Conservation laws in particle simulations refer to fundamental physical principles that dictate the behavior of particles in a system. These laws state that certain properties, such as energy, momentum, and angular momentum, remain constant throughout a simulation, unless acted upon by an external force.

2. Why is it important to study the origins of conservation laws in particle simulations?

Studying the origins of conservation laws in particle simulations allows us to understand the fundamental laws of nature and how they apply to complex systems. This knowledge is crucial for accurately simulating and predicting the behavior of particles in various physical and chemical processes.

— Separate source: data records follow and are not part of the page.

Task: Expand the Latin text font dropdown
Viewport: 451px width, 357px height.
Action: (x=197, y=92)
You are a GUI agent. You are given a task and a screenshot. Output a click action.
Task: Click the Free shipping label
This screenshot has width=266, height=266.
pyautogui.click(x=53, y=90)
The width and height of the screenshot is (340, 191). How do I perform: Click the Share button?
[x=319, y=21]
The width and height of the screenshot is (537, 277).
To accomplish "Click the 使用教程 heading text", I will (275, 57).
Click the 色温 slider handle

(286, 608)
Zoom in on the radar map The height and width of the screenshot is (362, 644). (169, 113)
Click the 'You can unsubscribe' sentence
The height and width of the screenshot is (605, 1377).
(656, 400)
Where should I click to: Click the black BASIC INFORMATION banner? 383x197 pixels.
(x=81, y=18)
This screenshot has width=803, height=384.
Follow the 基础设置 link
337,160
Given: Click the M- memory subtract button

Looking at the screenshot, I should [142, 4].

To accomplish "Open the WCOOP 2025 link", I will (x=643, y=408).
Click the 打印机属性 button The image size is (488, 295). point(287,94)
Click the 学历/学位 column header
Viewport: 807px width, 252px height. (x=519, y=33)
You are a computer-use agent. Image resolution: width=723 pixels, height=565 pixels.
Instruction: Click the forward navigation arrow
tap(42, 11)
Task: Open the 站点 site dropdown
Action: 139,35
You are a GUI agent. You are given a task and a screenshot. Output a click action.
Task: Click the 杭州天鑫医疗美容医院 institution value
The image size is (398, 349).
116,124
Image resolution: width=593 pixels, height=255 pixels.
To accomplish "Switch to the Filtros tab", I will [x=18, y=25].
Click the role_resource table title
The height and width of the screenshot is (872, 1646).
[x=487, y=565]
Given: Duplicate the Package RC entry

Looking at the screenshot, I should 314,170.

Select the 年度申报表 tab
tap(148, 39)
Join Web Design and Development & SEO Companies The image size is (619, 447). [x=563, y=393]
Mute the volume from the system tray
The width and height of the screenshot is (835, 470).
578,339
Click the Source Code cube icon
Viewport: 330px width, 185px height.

3. How do scientists discover the origins of conservation laws in particle simulations?

Scientists use a combination of theoretical models, mathematical equations, and computer simulations to investigate the origins of conservation laws in particle simulations. They also conduct experiments to validate their findings and refine their understanding of these laws.

4. What are some examples of conservation laws in particle simulations?

Some examples of conservation laws in particle simulations include the conservation of energy, which states that energy cannot be created or destroyed, only transferred or converted into different forms. Another example is the conservation of momentum, which states that the total momentum of a system remains constant unless acted upon by an external force.

5. How can our understanding of conservation laws in particle simulations benefit society?

Our understanding of conservation laws in particle simulations can have a wide range of applications in various fields, including physics, chemistry, engineering, and even medicine. It can help us design more efficient and sustainable technologies, improve our understanding of natural phenomena, and advance our knowledge of the universe.